Objective:
Convert everything from the line containing "Viewport: 788px width, 425px" down to the end of the rows below into a JSON array of strings, one per line, with blank lines dropped. Leave the pictures out of the array.

━━━━

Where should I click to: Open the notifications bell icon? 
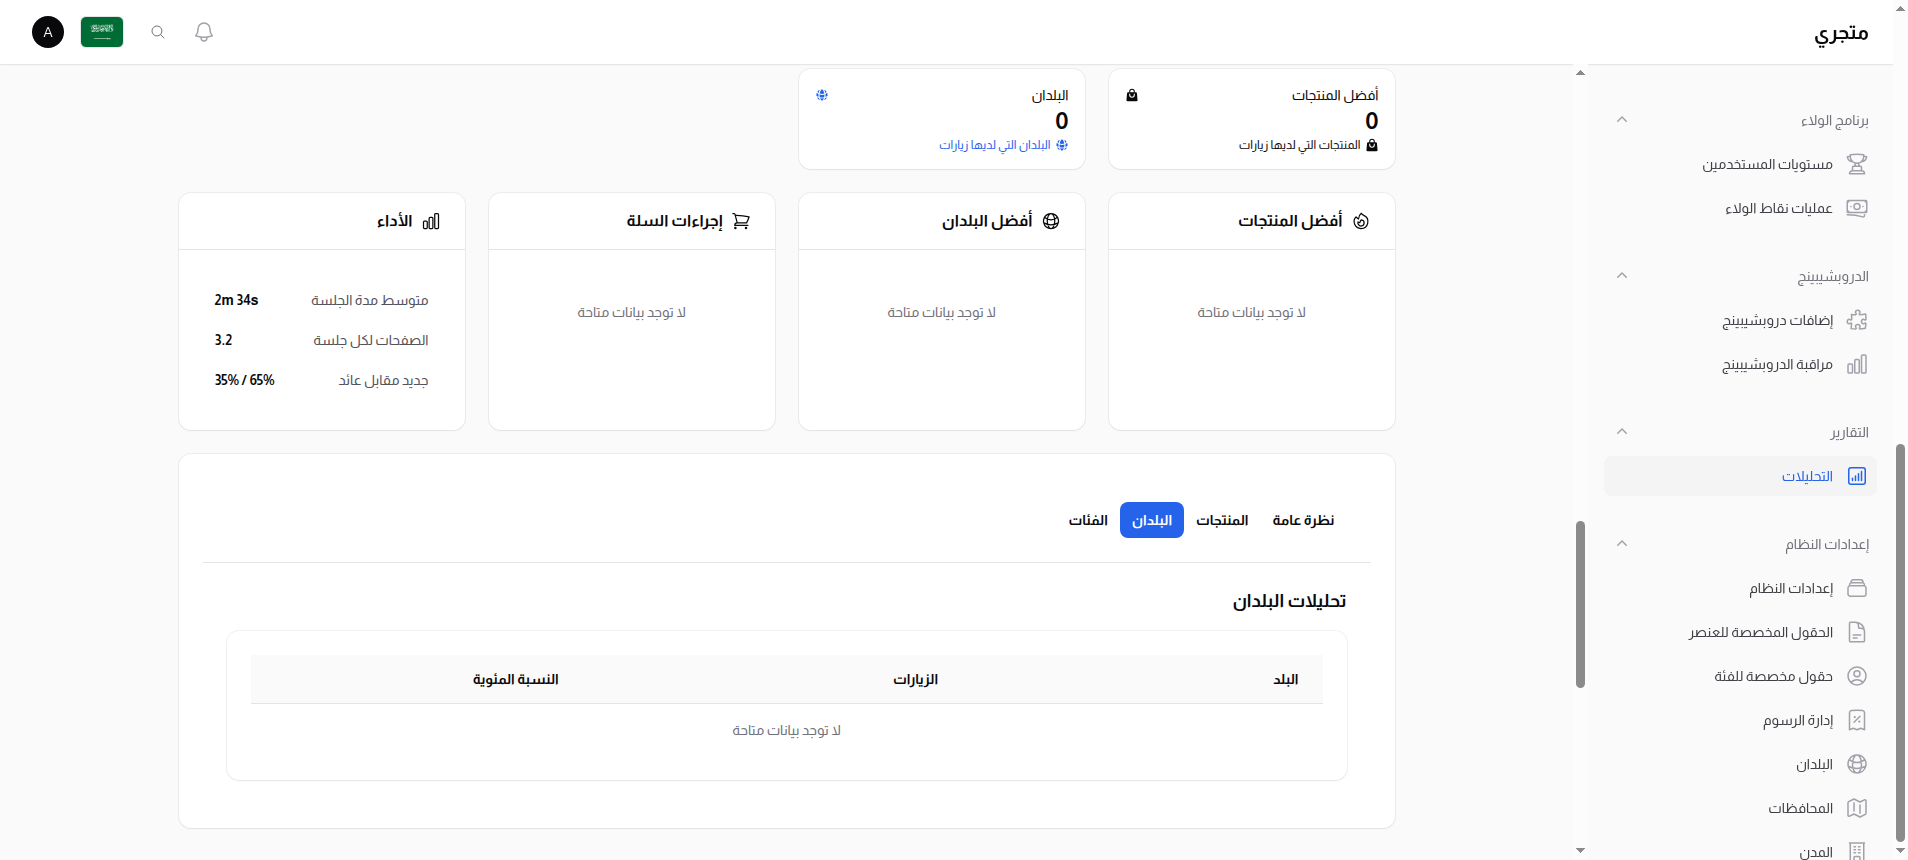click(204, 32)
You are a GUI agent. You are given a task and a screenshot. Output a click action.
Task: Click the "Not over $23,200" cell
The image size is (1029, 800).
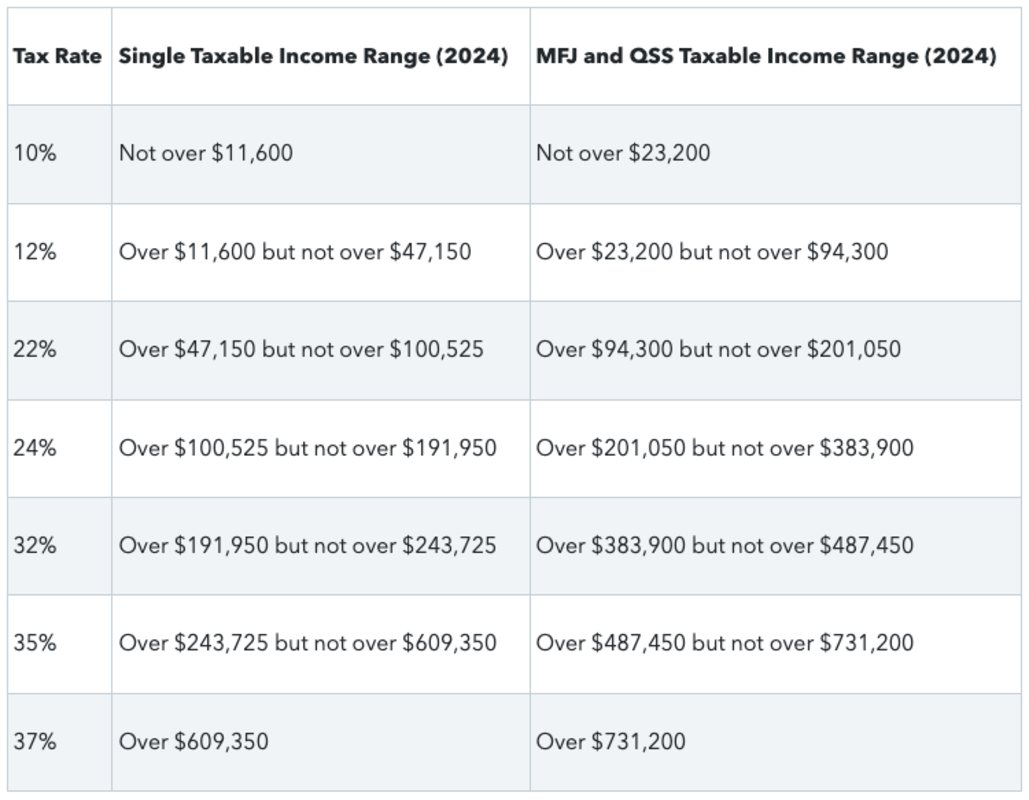tap(623, 153)
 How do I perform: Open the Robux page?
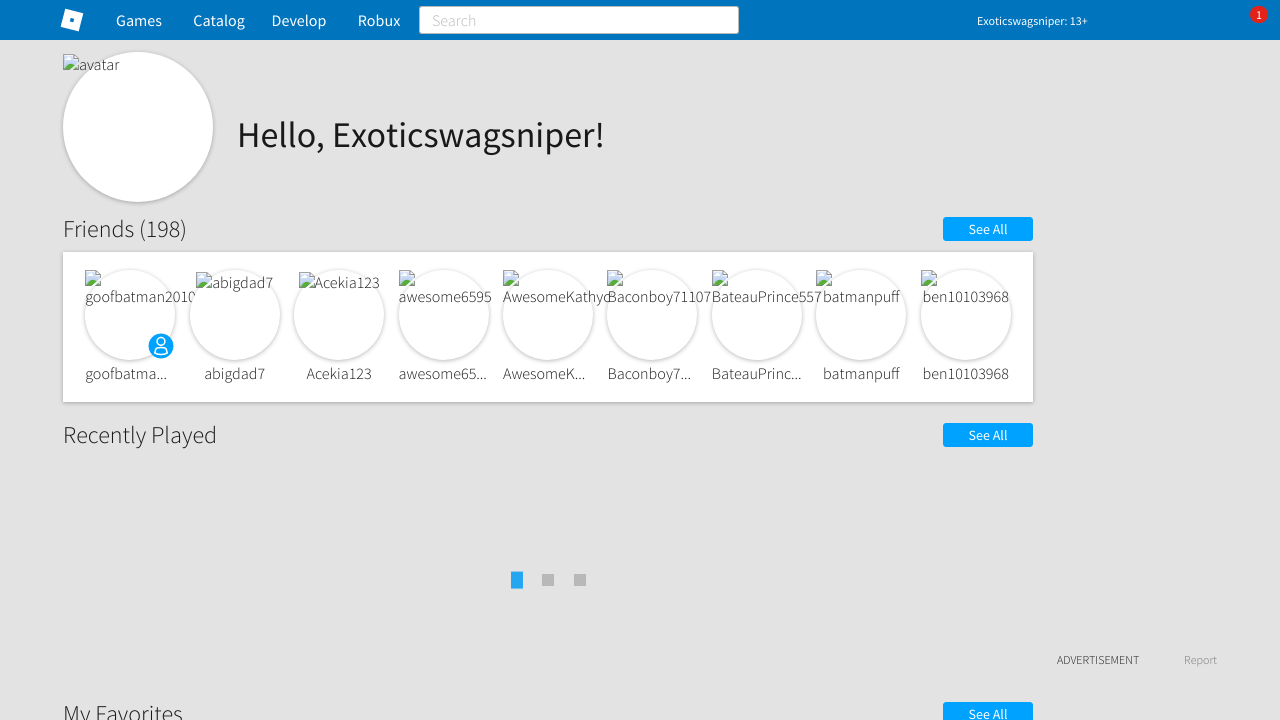(x=379, y=20)
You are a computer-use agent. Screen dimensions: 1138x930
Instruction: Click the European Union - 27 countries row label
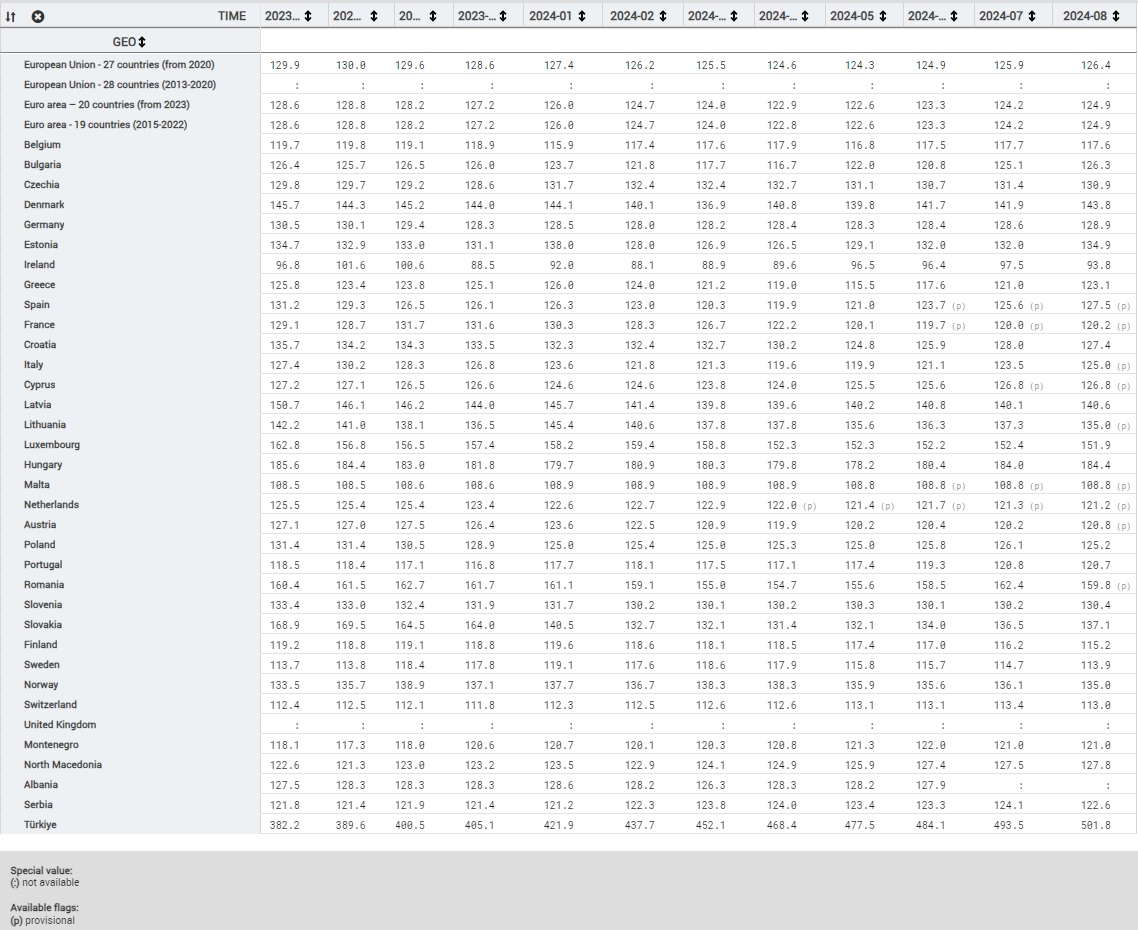click(119, 65)
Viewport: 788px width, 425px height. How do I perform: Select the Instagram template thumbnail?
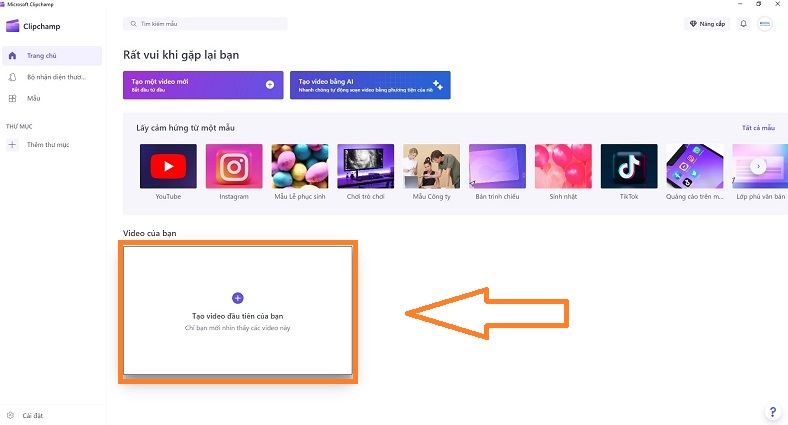coord(234,166)
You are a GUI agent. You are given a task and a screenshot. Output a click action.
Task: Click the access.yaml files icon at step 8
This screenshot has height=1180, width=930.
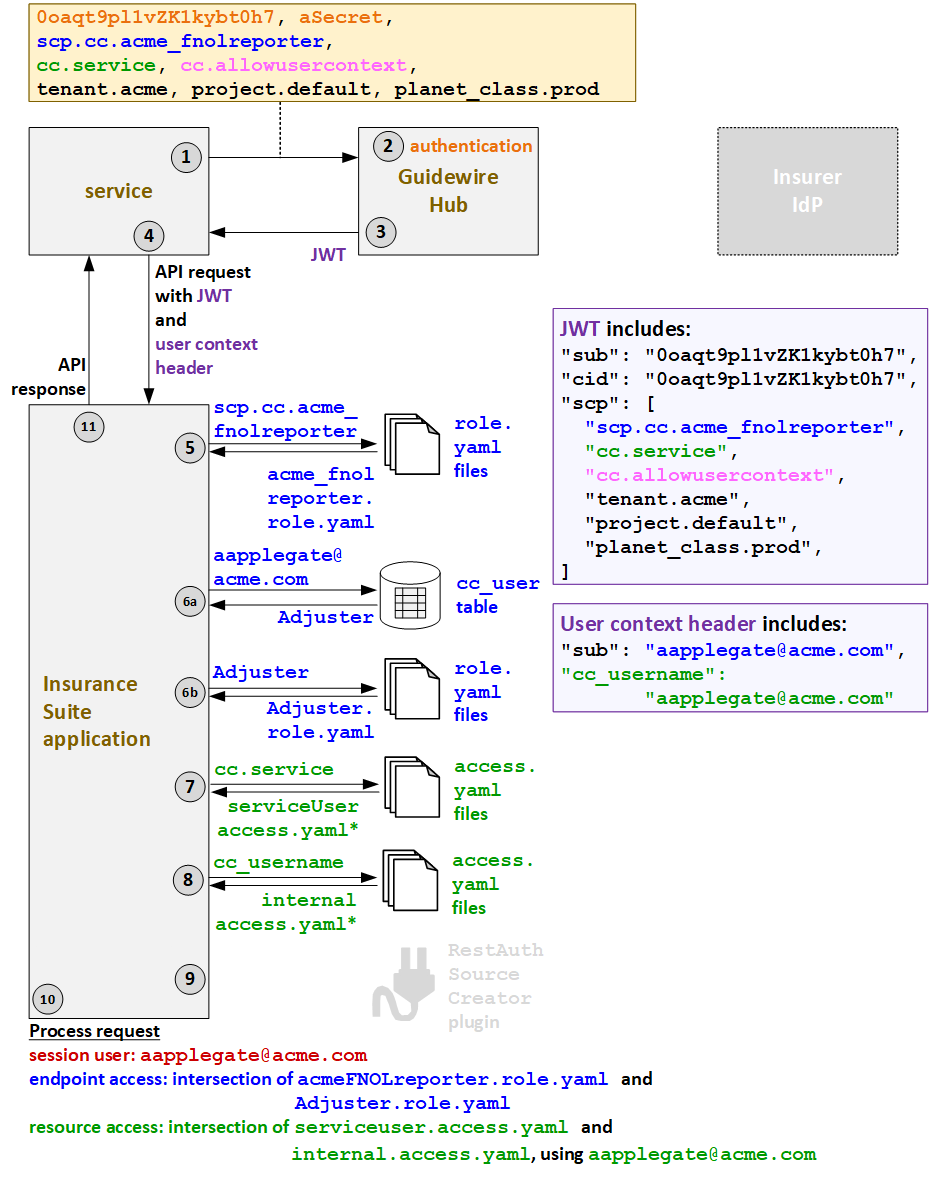[x=410, y=881]
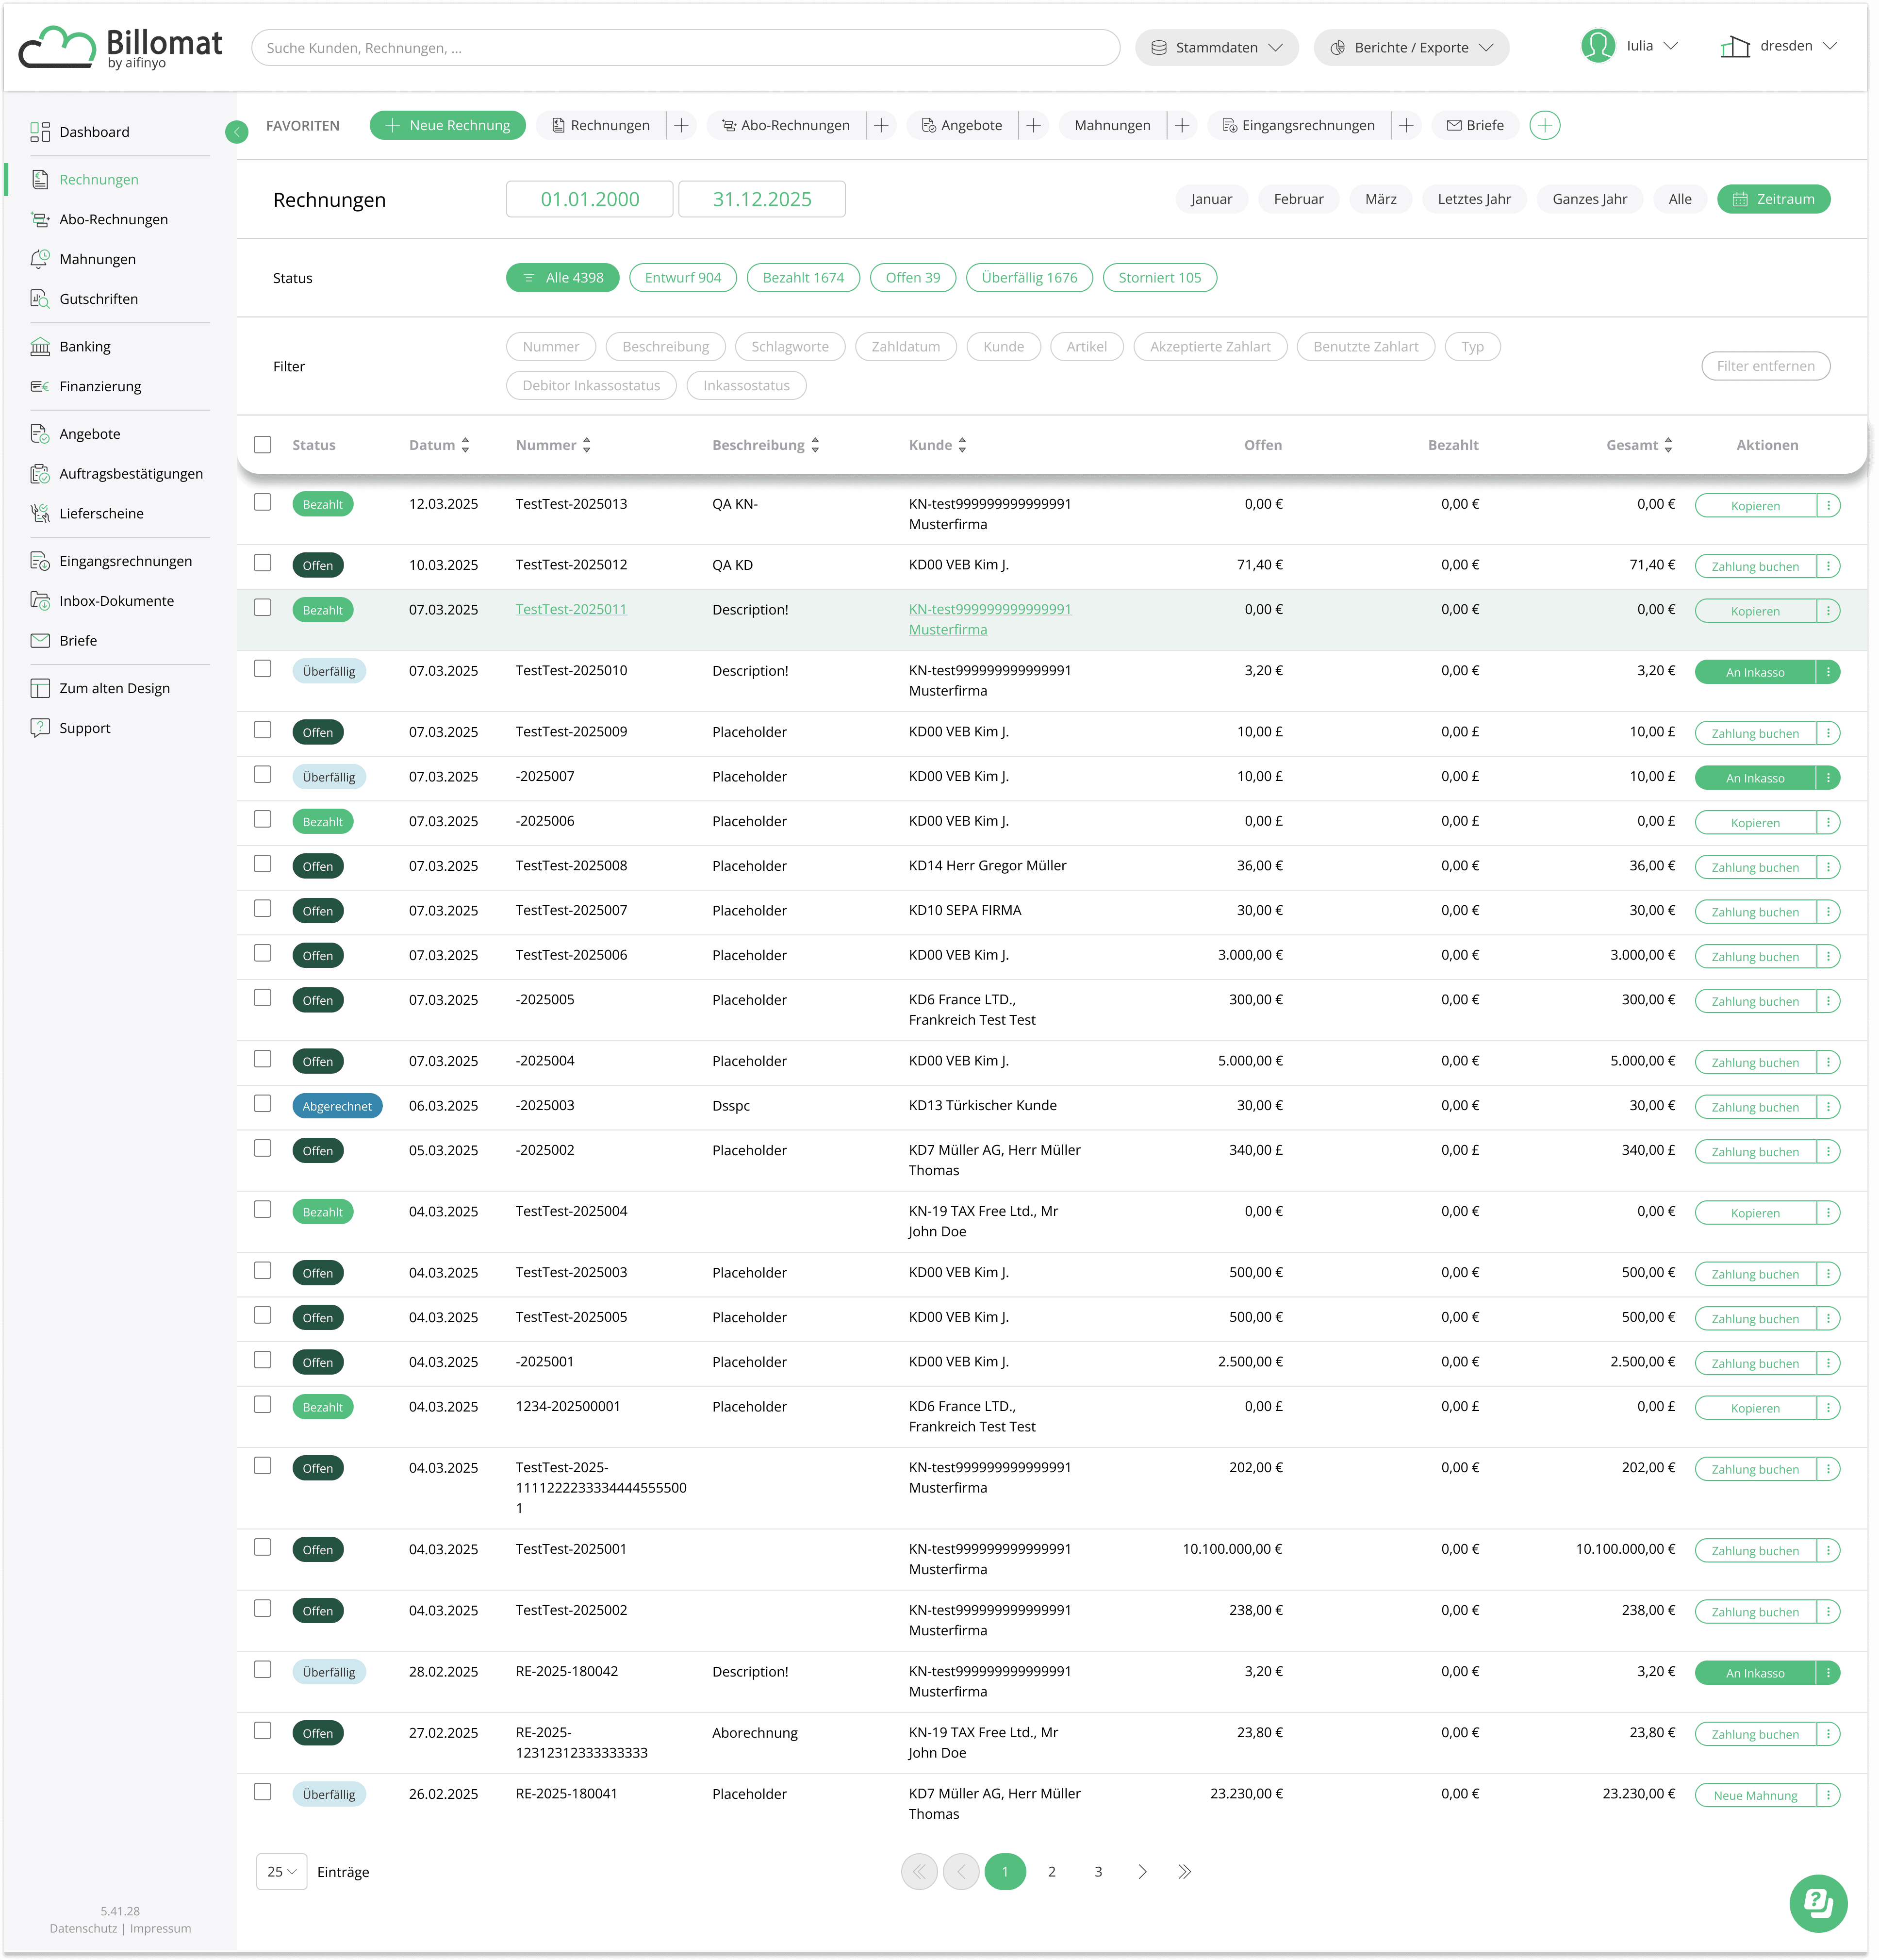Image resolution: width=1879 pixels, height=1960 pixels.
Task: Collapse sidebar with green arrow icon
Action: point(237,132)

━━━━

The completed task:
[
  "Viewport: 788px width, 425px height. How do I perform: Select the Instagram template thumbnail?",
  "coord(234,166)",
  "You are a GUI agent. You are given a task and a screenshot. Output a click action.",
  "Task: Click the access.yaml files icon at step 8",
  "This screenshot has height=1180, width=930.",
  "[x=410, y=881]",
  "Image resolution: width=1879 pixels, height=1960 pixels.",
  "Task: Collapse sidebar with green arrow icon",
  "Action: point(237,132)"
]